• Post author:
  • Post category:Scala
  • Post last modified:March 27, 2024
  • Reading time:8 mins read

In this article, we will learn how to validate XML against XSD schema and return an error, warning and fatal messages using Scala and Java languages, the javax.xml.validation package provides an API to validate XML documents, the same API can be used with Java and Scala languages.

Advertisements

First, we will create the following XML file and an XSD file and store them in the resources folder. We will run examples mentioned below in the Maven project and the same examples are provided at Github for your reference

XML File:

<?xml version="1.0" encoding="UTF-8"?>
<root>
	<records>
		<record>
			<title>Got to Be There</title>
			<artist>Michael Jackson</artist>
			<genre>pop</genre>
			<year>1971</year>
		</record>
		<record>
			<artist>Music  Me</artist>
			<genre></genre>
			<year/>
		</record>
		<record>
			<title>x</title>
			<artist>Music  Me</artist>
			<genre></genre>
			<year/>
		</record>
	</records>
</root>

XSD schema file which we validate against.

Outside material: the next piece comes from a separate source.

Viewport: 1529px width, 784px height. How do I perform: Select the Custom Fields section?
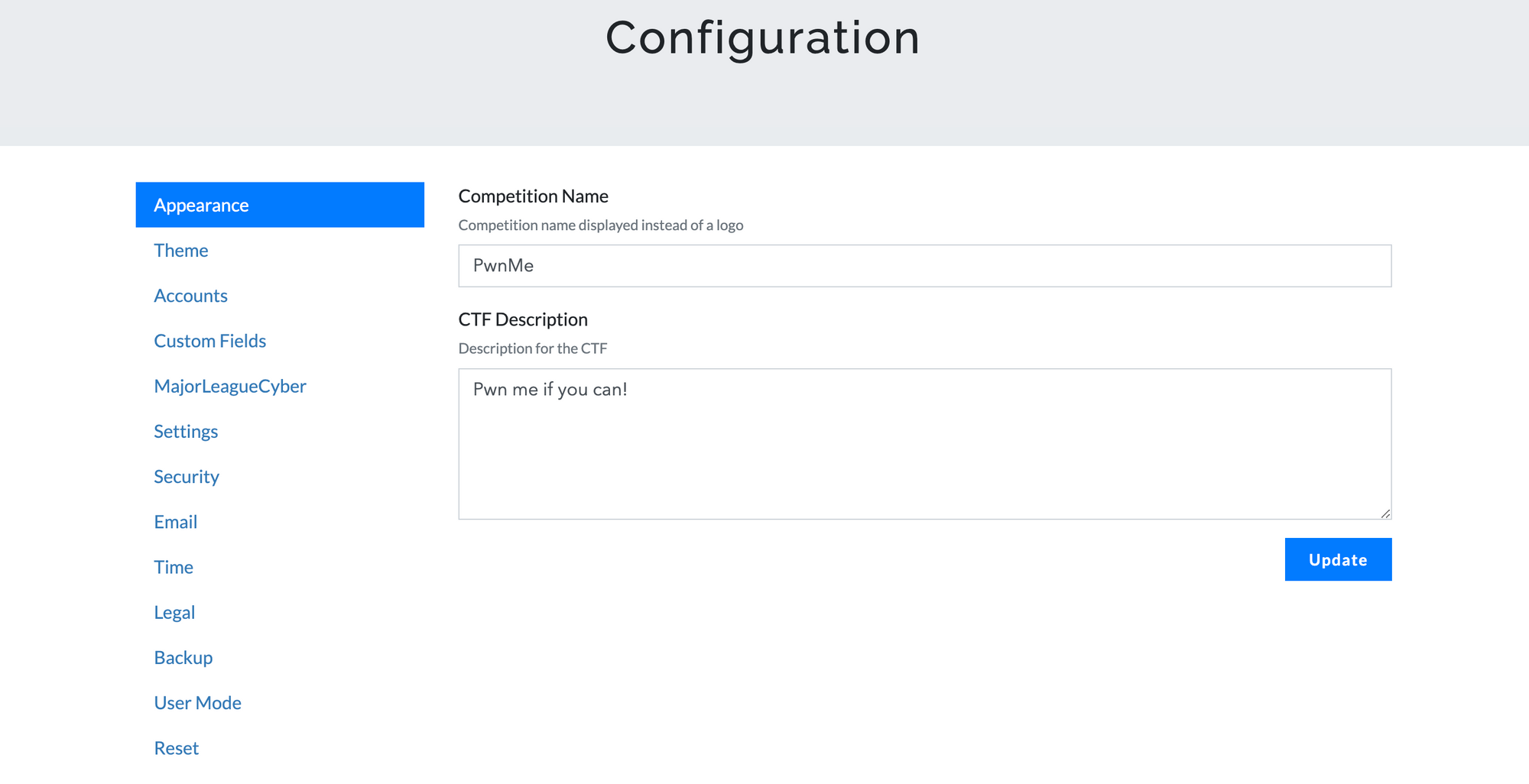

<?xml version="1.0" encoding="UTF-8"?>
<xs:schema xmlns:xs="http://www.w3.org/2001/XMLSchema" attributeFormDefault="unqualified"
		   elementFormDefault="qualified">
	<xs:element name="root" type="rootType">
	</xs:element>

	<xs:complexType name="rootType">
		<xs:sequence>
			<xs:element name="records" type="recordsType"/>
		</xs:sequence>
	</xs:complexType>

	<xs:complexType name="recordsType">
		<xs:sequence>
			<xs:element name="record" type="recordType" maxOccurs="unbounded" minOccurs="0"/>
		</xs:sequence>
	</xs:complexType>

	<xs:complexType name="recordType">
		<xs:sequence>
			<xs:element type="titleType" name="title" />
			<xs:element type="xs:string" name="artist"/>
			<xs:element type="xs:string" name="genre"/>
			<xs:element type="xs:short" name="year"/>
		</xs:sequence>
	</xs:complexType>

	<xs:simpleType name="titleType">
		<xs:restriction base="xs:token">
			<xs:minLength value="5"/>
			<xs:maxLength value="60"/>
		</xs:restriction>
	</xs:simpleType>
</xs:schema>

Validate XML using Scala

Below is a complete Scala code which validates above-given XML with XSD schema and returns all error, warning, and fatal messages.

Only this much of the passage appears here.